Ruim drie weken in Oekraïne verblijven om te helpen bij verschillende hulpprojecten. Simon Wijma uit Ten Boer reisde de afgelopen periode af naar het land. In het land zag hij dat hulp hard nodig is, maar dat alles ook niet zonder risico is.
Simon, hoe is dit hele idee ontstaan?
“De situatie in Oekraïne gaat mij aan het hart. We hebben het over een oorlog die al ruim drie jaar woedt en die ook een bedreiging is voor ons als westen. Al langer ben ik betrokken bij de hulpacties die opgezet worden door de Friese Rijders uit Haulerwijk.
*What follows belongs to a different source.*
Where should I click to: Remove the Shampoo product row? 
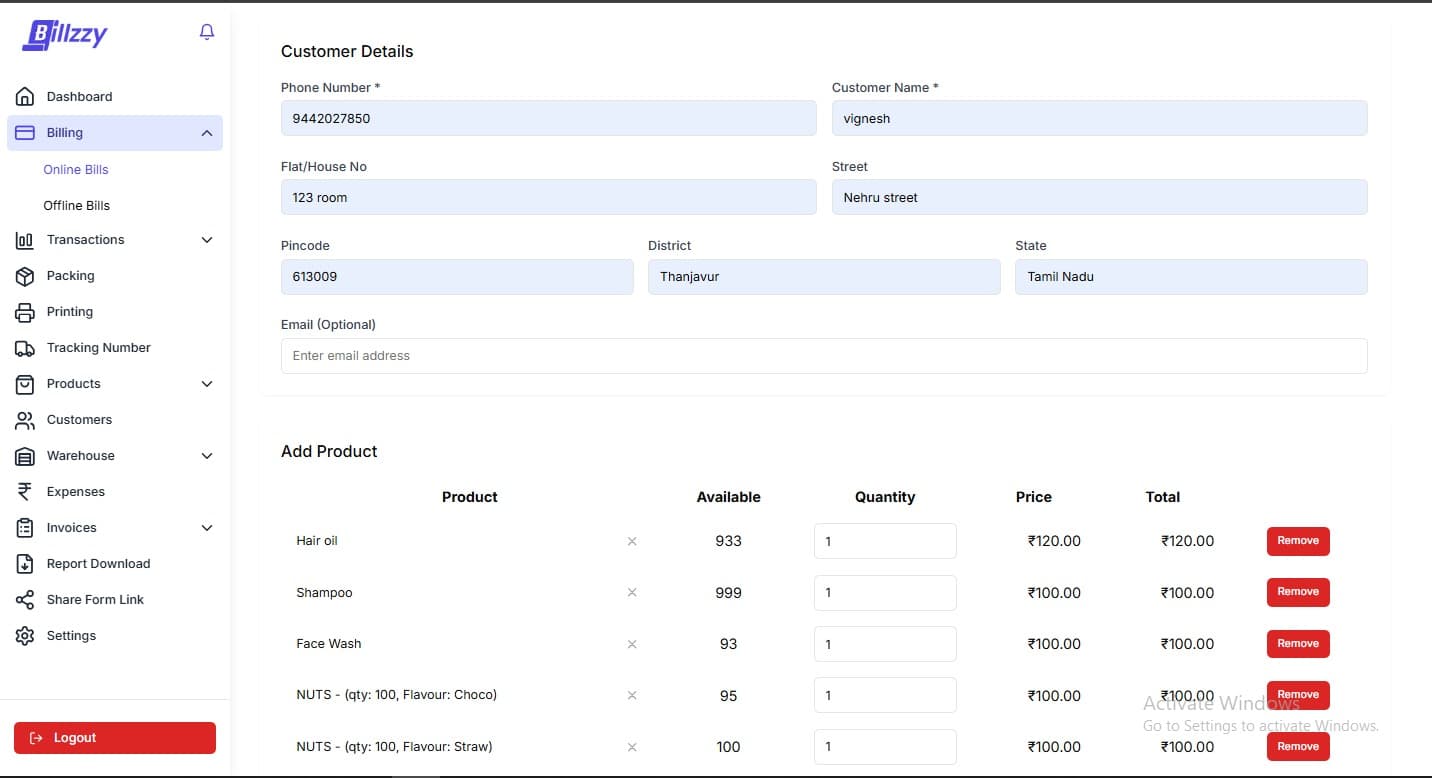1297,592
Zij zamelen bijvoorbeeld hulpgoederen in. In Haulerwijk worden deze goederen ingepakt in grote dozen en vervolgens wordt het naar Oekraïne verscheept. Het gaat om ontzettend belangrijk werk. Maar ik wilde meer doen. Ik wilde iets gaan doen in het land zelf.”
Hoe ga je bij zoiets te werk?
“In principe zou je op de bonnefooi naar Lviv of Kyiv kunnen gaan. Je hebt daar vrijwilligerscentra waar je naar binnen kunt lopen en waarbij je vervolgens ingedeeld wordt op een plek waar je kunt helpen. Dit zou bijvoorbeeld een gaarkeuken kunnen zijn. Nu houd ik zelf niet van die onzekerheid. Ik ben op internet gaan zoeken naar een organisatie die in Oekraïne actief is en die qua werkzaamheden bij mijn perceptie aansluit. Uiteindelijk is dat organisatie FinEst Volunteers geworden. Het gaat om een kleine organisatie. Voor hen ben ik 3,5 week actief geweest.”
Wat heb je in die weken gedaan?
“We zaten in de buurt van Lutsk, in het westen van Oekraïne. Naast mij waren er ook vrijwilligers uit Australië, Engeland en Canada aanwezig. We zijn bijvoorbeeld bezig geweest met het samenstellen en inpakken van hygiënepakketten voor soldaten. Het Oekraïense leger bestaat uit verschillende onderdelen. Sommige regimenten zijn wat professioneler, maar er zijn ook onderdelen, de minder ‘flitsende’ eenheden, die wat hulp kunnen gebruiken. Voor hen hebben we pakketten samengesteld met daarin bijvoorbeeld zeep, deodorant en shampoo waarmee je droog kunt douchen. Hele praktische middelen dus.”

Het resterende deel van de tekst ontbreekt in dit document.